Parco Sempione and Castello Sforzesco

My new weekend routine includes a run through a a really busy park bustling with young families with their children, singles running with ipods to keep in shape, and tons of couples. Italians love to make out in public under the sun whether they are 16 or 60! Maybe it's because spring is coming, and they all act like horny rabbits! They are everywhere and not ashamed to be lost in each others' eyes and hugs and kisses. Is that real love? When people look so happy and worry free? When they can't stop exchanging saliva at every corner? I'm not sure, I have ever been under this spell. My types of love have always been so demolishing, languishing, complicated and dramatically impossible... very Shakespearean... this happy joy-joy type of love is just foreign to me and scares me!
I finally leave the park just behind me to stroll through the castle. Here again I see nothing but LOVE! Japanese couples come here to get married every weekend. How much does that cost? Is this the city of Love? I thought that was Rome!!! I'm not bothered by it, I think they all look so beautiful... maybe I'm just a bit jealous!

I must admit that more days and weeks go by, the happier I am about my return home. It feels so nice and right to be here again. I had almost forgotten how beautiful we Italians are. How we enjoy every moment of life. When we are not at work, we are NOT working. It's either aperitivo or espresso time. You don't rush to go get a coffee, you order it, sit at the table outside with you family or friends and enjoy the sun, while catching up and telling them everything that happened to you lately. We do LOVE to talk! I'm not saying it's the perfect country, I feel that the government and political situation is awful... but can any of you tell me of a perfect place? What I know is that this suits me perfectly right here right now!

More people watching chronicles


Ok, I admit it... secretly spying on strangers on buses, trams, metros, and around the streets has become my new addiction. I urge to want to write stories about them all. It just amuses me to first study them in every possible detail I can in the few minutes I have to share with them, and them spice up the story with my perception of them.

MR ARTURO AND HIS DOG
Last week I saw one of the most beautiful man I have ever seen. He must have been on his late 70s at least. He was very distinguished and classy. He was tall and slim, wore with elegance a long coat, one of those dark green coats that slightly remind you of Sherlock Holmes. He also wore some sort of black fedora hat. Although he walked with a cane, he still had a very regal and straight up walk. His feature were the ones of a king from a deck of cards, with perfectly trimmed white beard, and white hair picking out of his hat. He was not alone, in fact it looked like he was taking his dog for his morning walk. The dog really looked just like him! He was some sort of hound with medium length hair, that on his face made it resemble to his owner's beard and hair. They both had a very serious look on their faces, walked at the same pace, with the same posture. Those are the times I wish I had my camera with me and jumped out of the bus to steal a picture of them. They were so beautiful, calm, and connected.

TEENS ATTRACTION
Two teenagers, a boy and a girl, just meet at the bus stop. They get in the bus together. They are both mixed. She looks half Italian and half Latin American, she is super cute, with very long hair, her honey hue skin, she is full of life and solar. He is probably half Italian and half North African, he's quite tall and built like a model. He has that nonchalant bored look, and he's very calm. She likes him... a lot! She is trying to find out everything about him, what is his name, where does hi live, where does he go to school... every time she asks him a question she gets closer to him in the cutest flirty way. He loves the attention, and he answers to her with a rogue whisper, maybe he does it on purpose to make her go closer to him. Indeed I can't hear his answers very well. Finally she asks him how old he is.... he replies with pride and trying to impress her "I'm 16 and a half... not, I'm almost 17!". She is in awe! She replies: "I'm almost 16...". Oh My God, how cute are they? They are so cute I ended up missing my freaking bus stop! It was like watching a movie from the 80s... I wanted to spy on them all day!

[RAW RECORDS]
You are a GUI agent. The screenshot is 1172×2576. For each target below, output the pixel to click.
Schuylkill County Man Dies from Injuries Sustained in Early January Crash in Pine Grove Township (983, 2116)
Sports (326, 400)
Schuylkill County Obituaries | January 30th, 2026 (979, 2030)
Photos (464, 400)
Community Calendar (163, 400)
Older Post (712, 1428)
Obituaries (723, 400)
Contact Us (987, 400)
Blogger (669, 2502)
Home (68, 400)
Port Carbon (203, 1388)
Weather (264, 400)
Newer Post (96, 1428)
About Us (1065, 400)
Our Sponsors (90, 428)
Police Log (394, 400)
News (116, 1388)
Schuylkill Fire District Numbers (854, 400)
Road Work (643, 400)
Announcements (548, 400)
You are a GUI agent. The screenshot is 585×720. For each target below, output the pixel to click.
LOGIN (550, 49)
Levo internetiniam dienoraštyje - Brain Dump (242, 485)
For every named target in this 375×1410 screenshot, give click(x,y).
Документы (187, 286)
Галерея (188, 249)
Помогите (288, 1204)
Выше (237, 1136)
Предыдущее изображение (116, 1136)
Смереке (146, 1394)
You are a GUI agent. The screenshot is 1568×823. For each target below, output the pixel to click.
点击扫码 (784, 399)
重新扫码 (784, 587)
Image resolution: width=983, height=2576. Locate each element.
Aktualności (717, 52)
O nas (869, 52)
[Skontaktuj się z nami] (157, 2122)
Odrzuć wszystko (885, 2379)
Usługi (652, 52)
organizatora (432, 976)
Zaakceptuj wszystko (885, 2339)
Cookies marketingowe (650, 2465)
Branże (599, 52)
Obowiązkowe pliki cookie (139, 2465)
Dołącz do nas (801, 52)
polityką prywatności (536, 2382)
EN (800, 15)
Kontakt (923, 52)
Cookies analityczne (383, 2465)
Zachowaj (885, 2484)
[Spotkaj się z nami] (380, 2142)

[TO DO]
(A) In the Parco Sempione excerpt, list every place the writer names as somewhere they secretly spy on strangers.
(B) Retype everything in the Parco Sempione excerpt from "More people watching" down to "perception of them.", character for character.

[RESULTS IN ORDER]
(A)
- Buses
- Trams
- Metros
- Around the streets

(B)
More people watching chronicles


Ok, I admit it... secretly spying on strangers on buses, trams, metros, and around the streets has become my new addiction. I urge to want to write stories about them all. It just amuses me to first study them in every possible detail I can in the few minutes I have to share with them, and them spice up the story with my perception of them.